Notes from Maine - 2021/06/20
Today is Father’s Day, but this morning I’m mostly dealing with Mom. She is visiting right now (2 weeks into a 3-week stay). It seems wrong to say “visiting”. She came up for my niece’s graduation and stayed for a bit because she ran out of things to do at her house. Mom is one of those people who has to be busy all the time. After thirty years in her current house, she ran out of things to paint.
That’s incorrect. She never runs out of things to paint, she just takes a break. Mom will start with the top floor of her house, start painting, and work her way down to the basement again. The county has come in twice to reassess the house because the square footage keeps getting lower. All those accumulated layers of paint are shrinking her rooms.
Painting (interior and exterior) is her main obsession, but she also does gardening, light carpentry, small engine repair, appliance repair, and whatever else she can find. One spring she kept telling me about going to the store to buy bags of dirt. I mentioned all the dirt purchases to my brother and he just said, “Adding dirt is how she ’paints’ her yard.”
At my house, she has built a new flagstone walkway to the side door, scraped the back wall of the house, pressure-washed the deck, stained the deck, and cleaned up all the flower beds. I’m probably forgetting five or ten things. Oh, right, she has also done a bunch of interior painting—closets and doors.
I’m not expected to participate in any of these projects unless she doesn’t finish before she has to return home.
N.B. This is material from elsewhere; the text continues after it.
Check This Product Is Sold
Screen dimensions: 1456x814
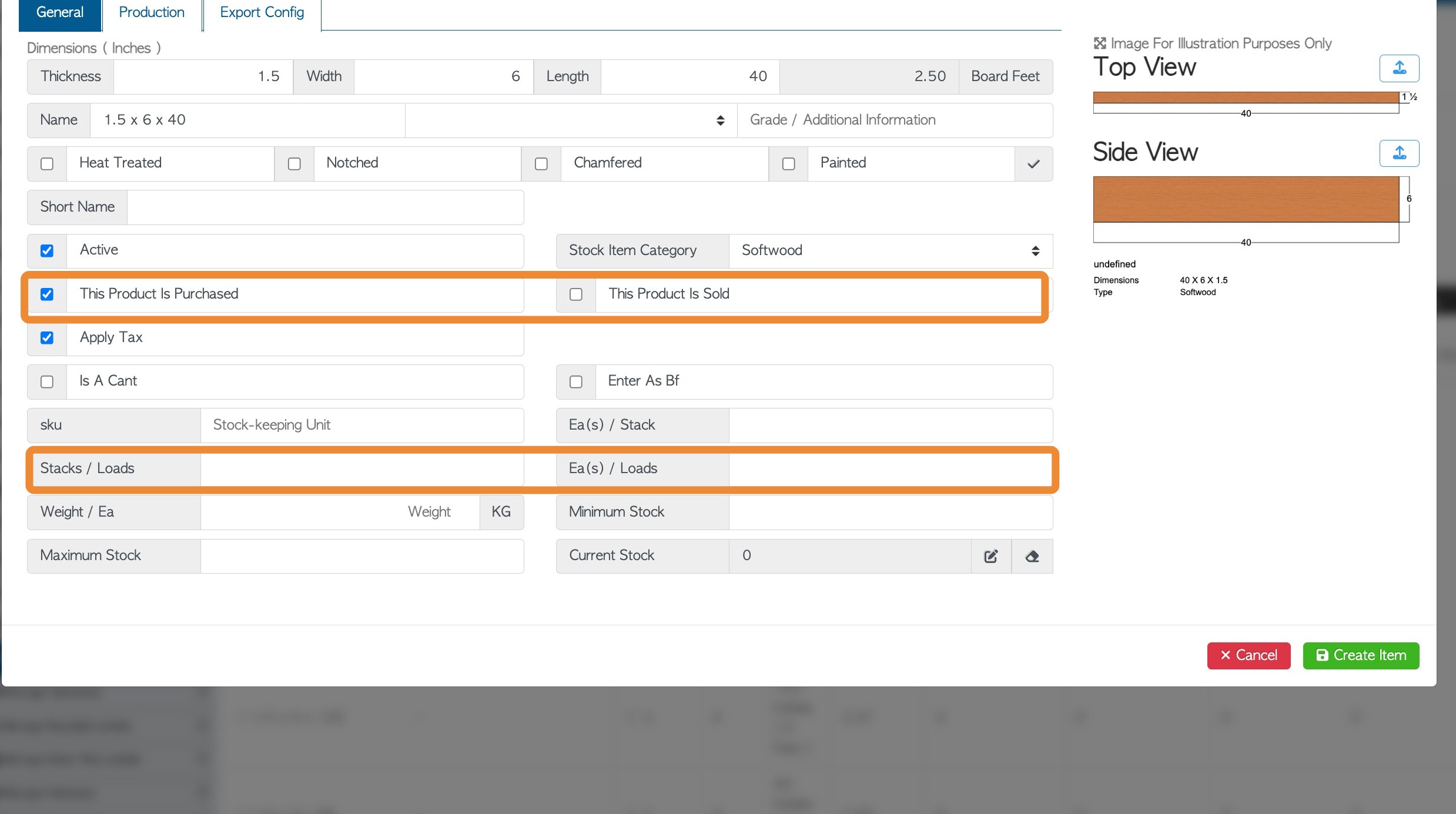click(x=576, y=294)
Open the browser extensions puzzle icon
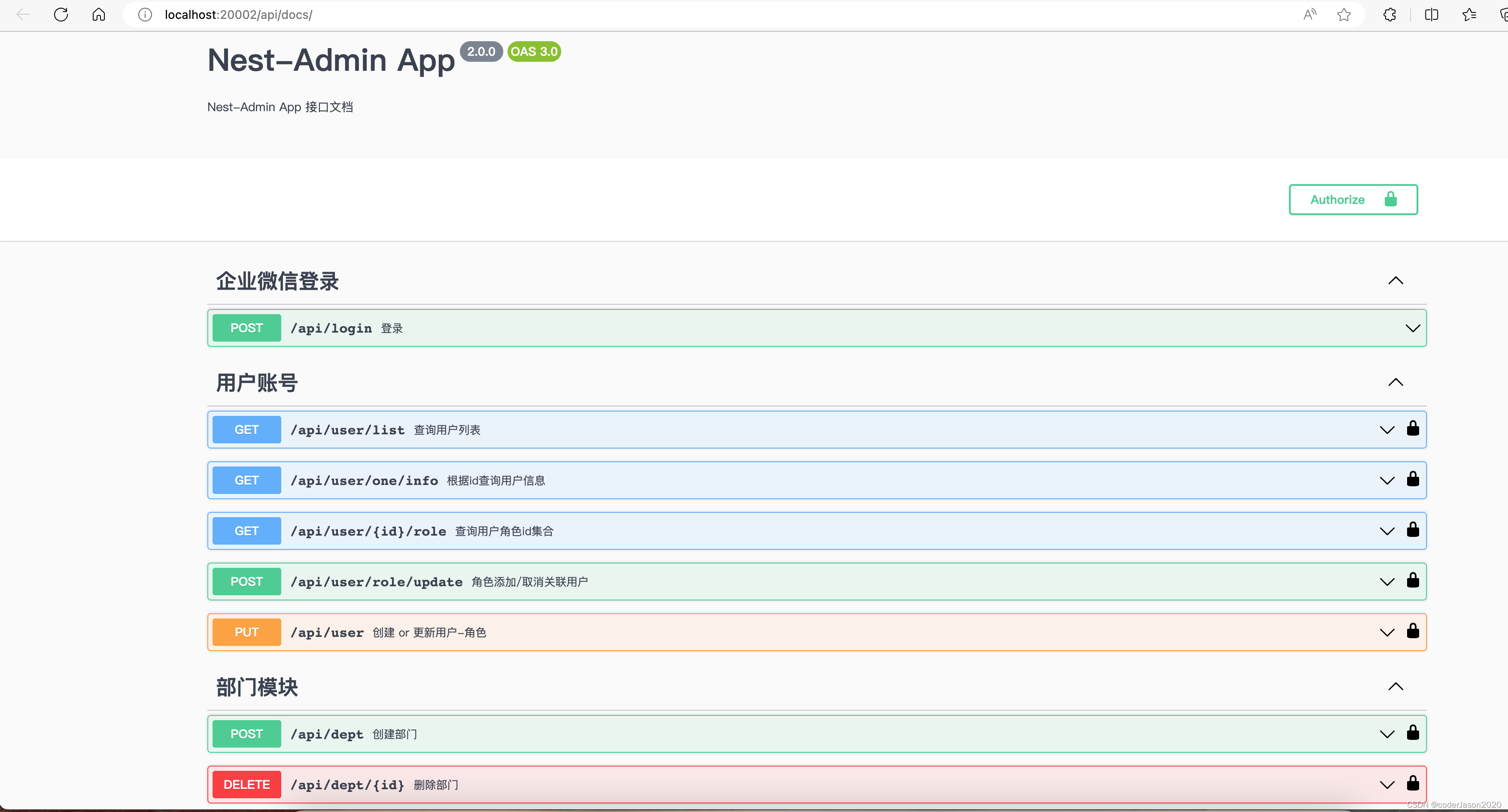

In that case, I’m expected to finish the project and have it critiqued the next time she’s in town. Her level of activity is in stark contrast with my father’s. Dad’s perfect day involves sitting at the kitchen table until it’s time to move to the TV room.
It’s amazing that they didn’t stay together.
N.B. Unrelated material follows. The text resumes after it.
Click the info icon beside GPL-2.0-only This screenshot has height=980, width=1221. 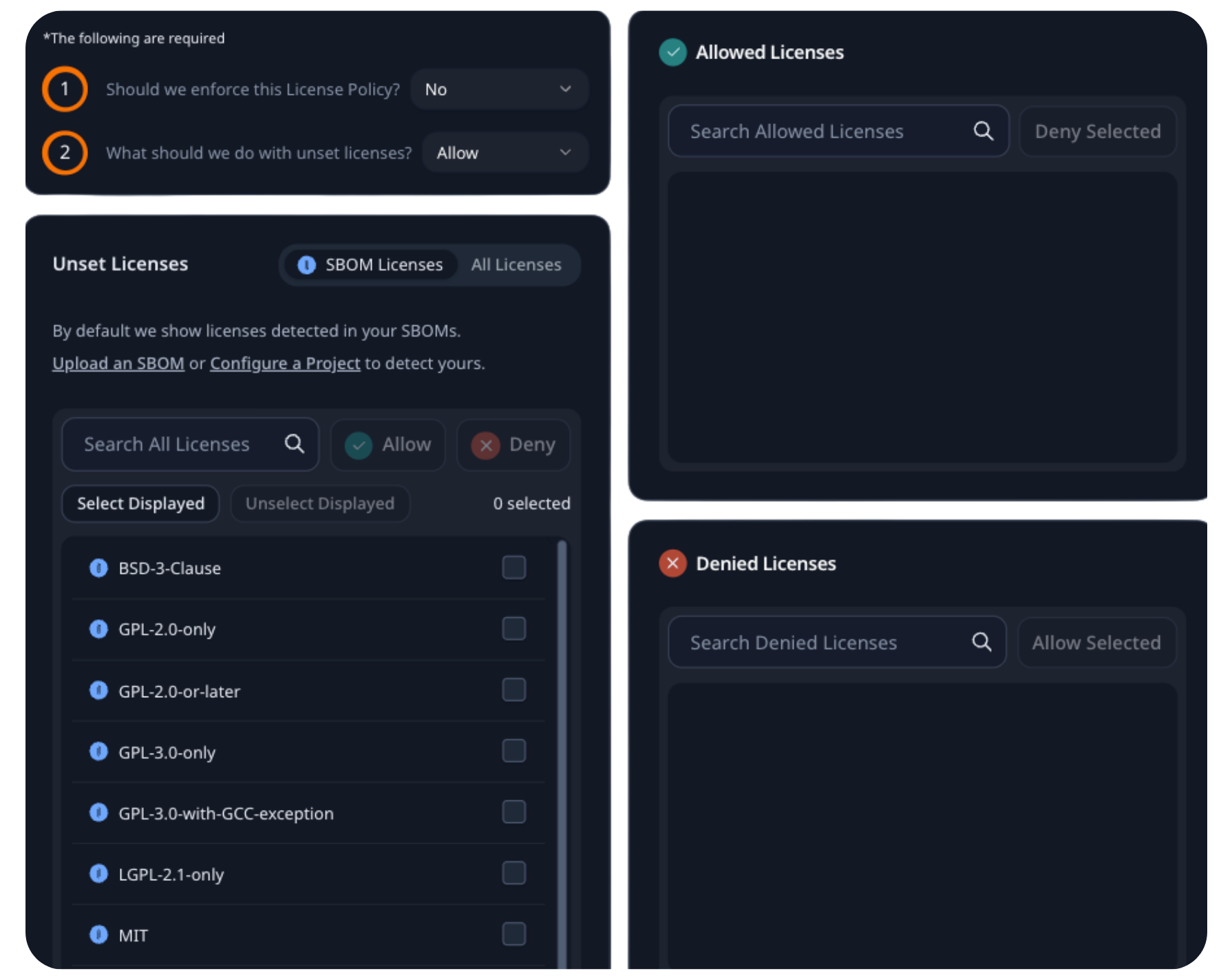[98, 628]
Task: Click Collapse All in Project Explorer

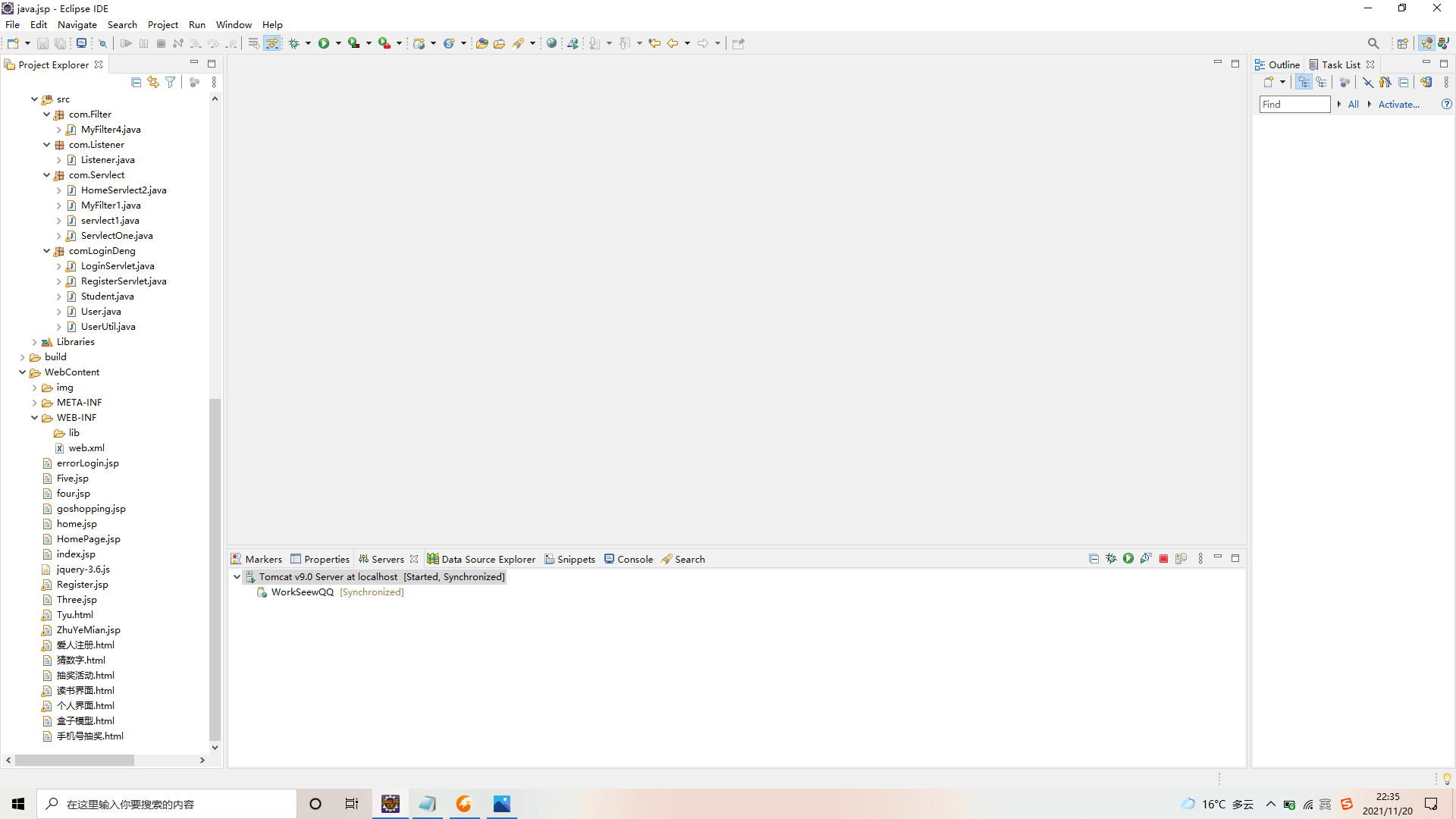Action: pos(136,82)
I’ll be headed up to wish Dad a happy Father’s Day in a little while. Last year I visited him through his window as he struggled to stay sane in a rehab facility. He was in the hospital or rehab from March until July. It’s amazing he recovered enough to live on his own again. I hope we did the right thing. It’s impossible to know, so I guess I shouldn’t dwell on it. After living alone for twenty-five years, he said that his goal was to get strong enough to go home. But, after being in facilities for four months, then living at my house for three months, I believe he grew accustomed to having people around.
Every morning, he has a personal care assistant helping him shower and get breakfast. Then, he’s all alone except for a visit from my brother in the evening. In dark moments, he’ll say that he’s barely living and he wants to be put in a nursing home. But every time he has been in any kind of facility, he curses the place and fights to be set free.
At one point, Dad convinced my brother to take him to a veteran’s home. Having returned from the drop-off, my brother started to make himself a sandwich for lunch. Before my brother finished spreading the mayonnaise, my father called him and demanded to be rescued.
So, what he claims to want and what he can stand appear to be two different things. It’s up to us to interpret his wishes and then do what we feel is best. It’s a risk for Dad to be alone at home for periods of time, but we think that his freedom is worth the risk.
I just saw Mom walk by with a brush dripping with stain. She was followed closely by Albert (German Shepherd puppy). He loves helping Mom with her projects. She’s always busy, and he likes to keep busy too. I think he’s going to miss her quite a bit when she returns home. He has white paint in his fur that’s going to take a month to grow out, since he doesn’t enjoy brushing.